### EXERCISE:
From the entries below, copy each line in which the word "table" occurs.

[[ SUPPLIED DATA open ]]

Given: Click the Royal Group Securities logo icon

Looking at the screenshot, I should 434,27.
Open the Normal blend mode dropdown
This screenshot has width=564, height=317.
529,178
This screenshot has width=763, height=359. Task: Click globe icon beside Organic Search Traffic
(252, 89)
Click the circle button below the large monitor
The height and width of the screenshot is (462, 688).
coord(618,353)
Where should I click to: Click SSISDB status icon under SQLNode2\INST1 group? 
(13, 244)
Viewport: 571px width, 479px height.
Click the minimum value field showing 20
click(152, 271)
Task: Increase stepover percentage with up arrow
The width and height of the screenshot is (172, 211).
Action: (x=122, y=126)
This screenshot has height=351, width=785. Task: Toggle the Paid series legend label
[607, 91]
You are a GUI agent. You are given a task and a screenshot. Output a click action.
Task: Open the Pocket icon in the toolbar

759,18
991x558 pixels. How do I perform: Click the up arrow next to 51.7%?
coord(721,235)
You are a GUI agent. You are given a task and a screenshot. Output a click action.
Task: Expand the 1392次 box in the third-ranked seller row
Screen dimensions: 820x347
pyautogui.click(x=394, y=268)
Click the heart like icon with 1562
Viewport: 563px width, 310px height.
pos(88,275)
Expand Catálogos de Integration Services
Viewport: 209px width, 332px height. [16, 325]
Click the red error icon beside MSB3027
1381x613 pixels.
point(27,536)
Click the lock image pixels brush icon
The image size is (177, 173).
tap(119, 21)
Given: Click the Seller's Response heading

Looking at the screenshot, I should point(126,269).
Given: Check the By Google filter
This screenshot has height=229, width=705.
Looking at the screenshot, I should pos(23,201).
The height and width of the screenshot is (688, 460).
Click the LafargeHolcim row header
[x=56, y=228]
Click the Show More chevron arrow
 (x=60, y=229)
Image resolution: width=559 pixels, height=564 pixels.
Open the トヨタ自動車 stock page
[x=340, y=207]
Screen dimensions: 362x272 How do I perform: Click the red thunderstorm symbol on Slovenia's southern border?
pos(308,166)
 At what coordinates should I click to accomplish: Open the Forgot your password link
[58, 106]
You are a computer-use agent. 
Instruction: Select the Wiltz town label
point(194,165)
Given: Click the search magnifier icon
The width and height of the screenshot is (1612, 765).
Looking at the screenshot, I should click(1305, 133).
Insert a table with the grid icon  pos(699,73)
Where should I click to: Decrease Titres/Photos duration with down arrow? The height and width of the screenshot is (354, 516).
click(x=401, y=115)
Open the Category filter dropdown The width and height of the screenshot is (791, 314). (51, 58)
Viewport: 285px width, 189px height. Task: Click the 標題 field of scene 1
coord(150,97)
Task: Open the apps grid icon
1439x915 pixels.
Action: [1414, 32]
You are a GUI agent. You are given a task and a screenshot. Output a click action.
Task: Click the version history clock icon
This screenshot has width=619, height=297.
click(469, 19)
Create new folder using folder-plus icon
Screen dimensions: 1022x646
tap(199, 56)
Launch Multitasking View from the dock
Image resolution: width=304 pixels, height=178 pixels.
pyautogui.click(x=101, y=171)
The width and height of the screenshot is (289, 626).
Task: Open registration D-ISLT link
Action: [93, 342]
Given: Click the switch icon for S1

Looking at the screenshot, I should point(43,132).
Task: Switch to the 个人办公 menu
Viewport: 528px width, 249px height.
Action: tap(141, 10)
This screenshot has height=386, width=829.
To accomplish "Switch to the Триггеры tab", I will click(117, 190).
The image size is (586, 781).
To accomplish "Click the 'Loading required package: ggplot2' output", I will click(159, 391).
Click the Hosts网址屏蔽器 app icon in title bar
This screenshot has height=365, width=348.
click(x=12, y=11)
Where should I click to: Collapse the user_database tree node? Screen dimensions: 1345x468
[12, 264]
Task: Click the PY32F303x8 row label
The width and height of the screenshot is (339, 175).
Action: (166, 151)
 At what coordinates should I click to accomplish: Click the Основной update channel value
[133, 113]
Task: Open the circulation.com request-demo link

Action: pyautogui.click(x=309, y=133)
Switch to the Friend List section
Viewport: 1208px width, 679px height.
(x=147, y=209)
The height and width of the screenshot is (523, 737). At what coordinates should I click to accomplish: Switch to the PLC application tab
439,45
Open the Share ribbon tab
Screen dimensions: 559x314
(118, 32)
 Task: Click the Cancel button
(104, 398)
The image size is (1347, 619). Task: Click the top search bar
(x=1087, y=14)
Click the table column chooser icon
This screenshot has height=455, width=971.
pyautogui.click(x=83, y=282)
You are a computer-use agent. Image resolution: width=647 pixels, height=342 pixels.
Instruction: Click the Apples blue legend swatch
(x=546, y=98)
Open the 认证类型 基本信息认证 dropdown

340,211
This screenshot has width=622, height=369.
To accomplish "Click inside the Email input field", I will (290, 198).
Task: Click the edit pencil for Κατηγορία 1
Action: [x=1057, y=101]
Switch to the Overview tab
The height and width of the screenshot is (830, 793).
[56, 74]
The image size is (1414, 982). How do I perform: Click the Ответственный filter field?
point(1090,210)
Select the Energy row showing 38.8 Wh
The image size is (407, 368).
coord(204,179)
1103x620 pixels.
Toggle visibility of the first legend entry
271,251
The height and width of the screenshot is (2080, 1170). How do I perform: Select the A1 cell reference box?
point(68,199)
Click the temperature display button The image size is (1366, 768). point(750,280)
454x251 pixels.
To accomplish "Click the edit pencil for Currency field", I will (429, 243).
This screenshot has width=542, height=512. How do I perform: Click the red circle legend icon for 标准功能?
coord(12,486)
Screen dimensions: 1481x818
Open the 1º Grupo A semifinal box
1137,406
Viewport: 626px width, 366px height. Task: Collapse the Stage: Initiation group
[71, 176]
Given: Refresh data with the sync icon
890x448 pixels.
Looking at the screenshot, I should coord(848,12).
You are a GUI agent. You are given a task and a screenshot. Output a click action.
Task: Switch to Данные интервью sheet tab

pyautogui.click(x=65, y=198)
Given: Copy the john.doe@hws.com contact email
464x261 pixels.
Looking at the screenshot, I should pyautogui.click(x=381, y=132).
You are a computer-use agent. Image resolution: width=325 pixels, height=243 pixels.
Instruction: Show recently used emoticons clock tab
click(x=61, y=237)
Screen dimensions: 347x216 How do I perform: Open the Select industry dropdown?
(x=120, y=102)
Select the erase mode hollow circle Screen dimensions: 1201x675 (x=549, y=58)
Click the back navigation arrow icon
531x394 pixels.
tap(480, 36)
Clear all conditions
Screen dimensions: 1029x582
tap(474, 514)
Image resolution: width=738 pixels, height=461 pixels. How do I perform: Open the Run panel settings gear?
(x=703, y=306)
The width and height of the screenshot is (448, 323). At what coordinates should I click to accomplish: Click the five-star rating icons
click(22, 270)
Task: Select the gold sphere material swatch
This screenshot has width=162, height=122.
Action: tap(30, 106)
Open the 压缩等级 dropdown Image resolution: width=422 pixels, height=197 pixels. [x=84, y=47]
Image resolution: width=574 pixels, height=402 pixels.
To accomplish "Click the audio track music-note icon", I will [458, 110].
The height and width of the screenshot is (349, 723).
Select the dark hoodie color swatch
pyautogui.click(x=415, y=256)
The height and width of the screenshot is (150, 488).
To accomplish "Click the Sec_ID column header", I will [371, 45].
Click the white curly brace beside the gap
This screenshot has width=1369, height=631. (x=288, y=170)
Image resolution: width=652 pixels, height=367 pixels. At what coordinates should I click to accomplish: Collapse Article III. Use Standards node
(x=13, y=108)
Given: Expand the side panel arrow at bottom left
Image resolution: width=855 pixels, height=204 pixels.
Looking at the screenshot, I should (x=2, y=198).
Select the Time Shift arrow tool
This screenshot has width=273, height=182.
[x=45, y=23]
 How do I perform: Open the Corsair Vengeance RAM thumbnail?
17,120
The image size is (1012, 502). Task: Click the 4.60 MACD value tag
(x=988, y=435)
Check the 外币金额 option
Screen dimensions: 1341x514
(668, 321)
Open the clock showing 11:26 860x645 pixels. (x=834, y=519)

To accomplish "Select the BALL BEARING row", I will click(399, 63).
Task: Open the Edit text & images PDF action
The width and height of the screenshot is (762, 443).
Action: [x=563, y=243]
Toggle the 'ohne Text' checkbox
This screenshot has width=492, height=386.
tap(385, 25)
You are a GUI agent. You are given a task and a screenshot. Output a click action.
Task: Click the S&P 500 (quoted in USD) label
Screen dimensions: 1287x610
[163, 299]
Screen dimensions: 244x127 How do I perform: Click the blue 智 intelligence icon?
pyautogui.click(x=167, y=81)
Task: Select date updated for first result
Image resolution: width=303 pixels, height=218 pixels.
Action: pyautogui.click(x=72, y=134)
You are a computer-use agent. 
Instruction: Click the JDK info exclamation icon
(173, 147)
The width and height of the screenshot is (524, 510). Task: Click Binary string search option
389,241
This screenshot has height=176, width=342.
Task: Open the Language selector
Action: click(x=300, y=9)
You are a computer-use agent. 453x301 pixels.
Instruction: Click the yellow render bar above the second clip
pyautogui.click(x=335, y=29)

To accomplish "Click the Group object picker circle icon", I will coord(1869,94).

[[ SUPPLIED DATA closed ]]

### SOLUTION TO THE PROBLEM:
Insert a table with the grid icon  pos(699,73)
Click the table column chooser icon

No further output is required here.